• [Direction]: Quote the following listing in full, line for line, with no changes.

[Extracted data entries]

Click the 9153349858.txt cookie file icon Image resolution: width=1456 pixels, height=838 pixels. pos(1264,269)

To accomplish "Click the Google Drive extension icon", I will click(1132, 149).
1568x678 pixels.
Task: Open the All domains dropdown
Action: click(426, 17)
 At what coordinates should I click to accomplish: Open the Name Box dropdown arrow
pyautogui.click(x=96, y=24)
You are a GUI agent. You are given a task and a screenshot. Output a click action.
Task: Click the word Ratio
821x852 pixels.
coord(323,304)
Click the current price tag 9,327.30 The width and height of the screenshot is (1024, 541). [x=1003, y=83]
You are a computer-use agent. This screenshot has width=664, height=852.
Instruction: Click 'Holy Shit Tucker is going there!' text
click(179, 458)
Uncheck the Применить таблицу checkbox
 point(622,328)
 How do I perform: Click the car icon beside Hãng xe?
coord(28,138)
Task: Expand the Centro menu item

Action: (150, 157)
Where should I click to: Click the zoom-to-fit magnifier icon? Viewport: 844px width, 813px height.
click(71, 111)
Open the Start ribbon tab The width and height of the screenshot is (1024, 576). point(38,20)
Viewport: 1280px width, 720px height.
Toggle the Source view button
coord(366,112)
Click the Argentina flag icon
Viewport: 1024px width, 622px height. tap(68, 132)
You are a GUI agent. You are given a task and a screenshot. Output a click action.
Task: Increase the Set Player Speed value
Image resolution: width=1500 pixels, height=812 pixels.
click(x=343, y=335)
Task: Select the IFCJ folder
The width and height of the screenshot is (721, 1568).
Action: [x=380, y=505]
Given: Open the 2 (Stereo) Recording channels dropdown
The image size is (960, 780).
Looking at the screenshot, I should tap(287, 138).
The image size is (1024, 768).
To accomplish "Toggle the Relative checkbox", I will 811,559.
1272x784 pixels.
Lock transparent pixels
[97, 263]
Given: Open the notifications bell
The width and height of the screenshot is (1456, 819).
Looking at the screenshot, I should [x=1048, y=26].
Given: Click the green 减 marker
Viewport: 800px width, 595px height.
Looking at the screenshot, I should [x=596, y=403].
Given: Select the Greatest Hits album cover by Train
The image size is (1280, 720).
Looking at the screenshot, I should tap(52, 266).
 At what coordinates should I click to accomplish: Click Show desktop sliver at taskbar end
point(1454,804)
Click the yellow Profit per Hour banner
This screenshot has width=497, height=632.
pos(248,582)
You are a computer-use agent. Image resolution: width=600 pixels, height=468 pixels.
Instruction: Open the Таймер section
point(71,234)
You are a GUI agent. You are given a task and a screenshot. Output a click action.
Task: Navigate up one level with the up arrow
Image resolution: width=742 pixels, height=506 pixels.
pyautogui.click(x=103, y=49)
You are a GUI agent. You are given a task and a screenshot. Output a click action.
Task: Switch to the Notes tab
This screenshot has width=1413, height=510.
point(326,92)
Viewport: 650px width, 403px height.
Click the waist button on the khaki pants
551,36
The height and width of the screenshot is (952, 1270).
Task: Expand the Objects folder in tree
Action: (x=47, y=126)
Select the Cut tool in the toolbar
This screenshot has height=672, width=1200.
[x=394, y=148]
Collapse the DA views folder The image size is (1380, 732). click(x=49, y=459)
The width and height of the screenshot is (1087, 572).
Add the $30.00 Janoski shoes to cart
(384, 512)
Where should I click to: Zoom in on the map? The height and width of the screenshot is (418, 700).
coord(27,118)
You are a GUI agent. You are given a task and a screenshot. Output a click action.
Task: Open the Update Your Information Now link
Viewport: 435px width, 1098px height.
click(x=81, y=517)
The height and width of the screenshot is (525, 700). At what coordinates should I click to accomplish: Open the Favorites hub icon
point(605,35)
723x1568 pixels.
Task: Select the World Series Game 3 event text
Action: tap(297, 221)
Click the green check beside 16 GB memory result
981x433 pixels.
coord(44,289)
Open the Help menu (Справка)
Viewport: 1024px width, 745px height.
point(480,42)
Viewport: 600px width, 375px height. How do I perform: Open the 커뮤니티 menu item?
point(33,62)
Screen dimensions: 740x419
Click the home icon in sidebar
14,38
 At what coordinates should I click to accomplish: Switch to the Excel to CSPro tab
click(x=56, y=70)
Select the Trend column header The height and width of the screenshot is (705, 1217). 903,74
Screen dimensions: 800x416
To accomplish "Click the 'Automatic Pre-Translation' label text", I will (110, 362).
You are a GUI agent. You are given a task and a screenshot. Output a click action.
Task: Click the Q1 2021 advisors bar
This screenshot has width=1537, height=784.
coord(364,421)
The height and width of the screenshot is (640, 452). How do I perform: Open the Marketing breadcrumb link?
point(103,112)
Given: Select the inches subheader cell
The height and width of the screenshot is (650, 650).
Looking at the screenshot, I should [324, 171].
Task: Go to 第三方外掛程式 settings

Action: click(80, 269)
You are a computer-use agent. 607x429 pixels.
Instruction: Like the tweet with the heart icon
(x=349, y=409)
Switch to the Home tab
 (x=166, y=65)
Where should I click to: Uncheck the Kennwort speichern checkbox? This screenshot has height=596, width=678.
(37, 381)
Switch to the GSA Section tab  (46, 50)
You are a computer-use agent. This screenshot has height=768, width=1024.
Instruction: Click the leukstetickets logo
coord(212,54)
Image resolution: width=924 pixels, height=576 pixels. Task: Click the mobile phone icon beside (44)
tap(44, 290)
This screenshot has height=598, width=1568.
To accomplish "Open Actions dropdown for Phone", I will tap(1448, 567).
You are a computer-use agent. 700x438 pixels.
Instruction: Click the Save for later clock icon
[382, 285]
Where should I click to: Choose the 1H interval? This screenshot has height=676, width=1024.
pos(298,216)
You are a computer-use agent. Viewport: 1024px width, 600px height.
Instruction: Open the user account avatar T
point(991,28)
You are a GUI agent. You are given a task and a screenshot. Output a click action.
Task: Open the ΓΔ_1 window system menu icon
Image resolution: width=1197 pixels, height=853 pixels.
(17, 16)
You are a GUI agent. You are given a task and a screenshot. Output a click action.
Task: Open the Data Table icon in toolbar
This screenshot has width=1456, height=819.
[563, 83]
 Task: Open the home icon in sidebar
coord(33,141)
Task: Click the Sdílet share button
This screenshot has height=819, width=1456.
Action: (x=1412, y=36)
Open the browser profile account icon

• [Completed exercise]:
Click the 9153349858.txt cookie file icon Image resolution: width=1456 pixels, height=838 pixels. pos(1264,269)

To accomplish "Click the Google Drive extension icon", I will click(1132, 149).
1568x678 pixels.
Task: Open the All domains dropdown
Action: click(426, 17)
 At what coordinates should I click to accomplish: Open the Name Box dropdown arrow
pyautogui.click(x=96, y=24)
You are a GUI agent. You are given a task and a screenshot. Output a click action.
Task: Click the word Ratio
821x852 pixels.
coord(323,304)
Click the current price tag 9,327.30 The width and height of the screenshot is (1024, 541). [x=1003, y=83]
You are a computer-use agent. This screenshot has width=664, height=852.
Instruction: Click 'Holy Shit Tucker is going there!' text
click(179, 458)
Uncheck the Применить таблицу checkbox
 point(622,328)
 How do I perform: Click the car icon beside Hãng xe?
coord(28,138)
Task: Expand the Centro menu item

Action: (150, 157)
Where should I click to: Click the zoom-to-fit magnifier icon? Viewport: 844px width, 813px height.
click(71, 111)
Open the Start ribbon tab The width and height of the screenshot is (1024, 576). point(38,20)
Viewport: 1280px width, 720px height.
Toggle the Source view button
coord(366,112)
Click the Argentina flag icon
Viewport: 1024px width, 622px height. tap(68, 132)
You are a GUI agent. You are given a task and a screenshot. Output a click action.
Task: Increase the Set Player Speed value
Image resolution: width=1500 pixels, height=812 pixels.
click(x=343, y=335)
Task: Select the IFCJ folder
The width and height of the screenshot is (721, 1568).
Action: [x=380, y=505]
Given: Open the 2 (Stereo) Recording channels dropdown
The image size is (960, 780).
Looking at the screenshot, I should tap(287, 138).
The image size is (1024, 768).
To accomplish "Toggle the Relative checkbox", I will 811,559.
1272x784 pixels.
Lock transparent pixels
[97, 263]
Given: Open the notifications bell
The width and height of the screenshot is (1456, 819).
Looking at the screenshot, I should [x=1048, y=26].
Given: Click the green 减 marker
Viewport: 800px width, 595px height.
Looking at the screenshot, I should [x=596, y=403].
Given: Select the Greatest Hits album cover by Train
The image size is (1280, 720).
Looking at the screenshot, I should tap(52, 266).
 At what coordinates should I click to accomplish: Click Show desktop sliver at taskbar end
point(1454,804)
Click the yellow Profit per Hour banner
This screenshot has width=497, height=632.
pos(248,582)
You are a computer-use agent. Image resolution: width=600 pixels, height=468 pixels.
Instruction: Open the Таймер section
point(71,234)
You are a GUI agent. You are given a task and a screenshot. Output a click action.
Task: Navigate up one level with the up arrow
Image resolution: width=742 pixels, height=506 pixels.
pyautogui.click(x=103, y=49)
You are a GUI agent. You are given a task and a screenshot. Output a click action.
Task: Switch to the Notes tab
This screenshot has width=1413, height=510.
point(326,92)
Viewport: 650px width, 403px height.
Click the waist button on the khaki pants
551,36
The height and width of the screenshot is (952, 1270).
Task: Expand the Objects folder in tree
Action: (x=47, y=126)
Select the Cut tool in the toolbar
This screenshot has height=672, width=1200.
[x=394, y=148]
Collapse the DA views folder The image size is (1380, 732). click(x=49, y=459)
The width and height of the screenshot is (1087, 572).
Add the $30.00 Janoski shoes to cart
(384, 512)
Where should I click to: Zoom in on the map? The height and width of the screenshot is (418, 700).
coord(27,118)
You are a GUI agent. You are given a task and a screenshot. Output a click action.
Task: Open the Update Your Information Now link
Viewport: 435px width, 1098px height.
click(x=81, y=517)
The height and width of the screenshot is (525, 700). At what coordinates should I click to accomplish: Open the Favorites hub icon
point(605,35)
723x1568 pixels.
Task: Select the World Series Game 3 event text
Action: tap(297, 221)
Click the green check beside 16 GB memory result
981x433 pixels.
coord(44,289)
Open the Help menu (Справка)
Viewport: 1024px width, 745px height.
point(480,42)
Viewport: 600px width, 375px height. How do I perform: Open the 커뮤니티 menu item?
point(33,62)
Screen dimensions: 740x419
Click the home icon in sidebar
14,38
 At what coordinates should I click to accomplish: Switch to the Excel to CSPro tab
click(x=56, y=70)
Select the Trend column header The height and width of the screenshot is (705, 1217). 903,74
Screen dimensions: 800x416
To accomplish "Click the 'Automatic Pre-Translation' label text", I will (110, 362).
You are a GUI agent. You are given a task and a screenshot. Output a click action.
Task: Click the Q1 2021 advisors bar
This screenshot has width=1537, height=784.
coord(364,421)
The height and width of the screenshot is (640, 452). How do I perform: Open the Marketing breadcrumb link?
point(103,112)
Given: Select the inches subheader cell
The height and width of the screenshot is (650, 650).
Looking at the screenshot, I should [324, 171].
Task: Go to 第三方外掛程式 settings

Action: click(80, 269)
You are a computer-use agent. 607x429 pixels.
Instruction: Like the tweet with the heart icon
(x=349, y=409)
Switch to the Home tab
 (x=166, y=65)
Where should I click to: Uncheck the Kennwort speichern checkbox? This screenshot has height=596, width=678.
(37, 381)
Switch to the GSA Section tab  (46, 50)
You are a computer-use agent. This screenshot has height=768, width=1024.
Instruction: Click the leukstetickets logo
coord(212,54)
Image resolution: width=924 pixels, height=576 pixels. Task: Click the mobile phone icon beside (44)
tap(44, 290)
This screenshot has height=598, width=1568.
To accomplish "Open Actions dropdown for Phone", I will tap(1448, 567).
You are a computer-use agent. 700x438 pixels.
Instruction: Click the Save for later clock icon
[382, 285]
Where should I click to: Choose the 1H interval? This screenshot has height=676, width=1024.
pos(298,216)
You are a computer-use agent. Viewport: 1024px width, 600px height.
Instruction: Open the user account avatar T
point(991,28)
You are a GUI agent. You are given a task and a screenshot. Output a click action.
Task: Open the ΓΔ_1 window system menu icon
Image resolution: width=1197 pixels, height=853 pixels.
(17, 16)
You are a GUI agent. You are given a task and a screenshot. Output a click action.
Task: Open the Data Table icon in toolbar
This screenshot has width=1456, height=819.
[563, 83]
 Task: Open the home icon in sidebar
coord(33,141)
Task: Click the Sdílet share button
This screenshot has height=819, width=1456.
Action: (x=1412, y=36)
Open the browser profile account icon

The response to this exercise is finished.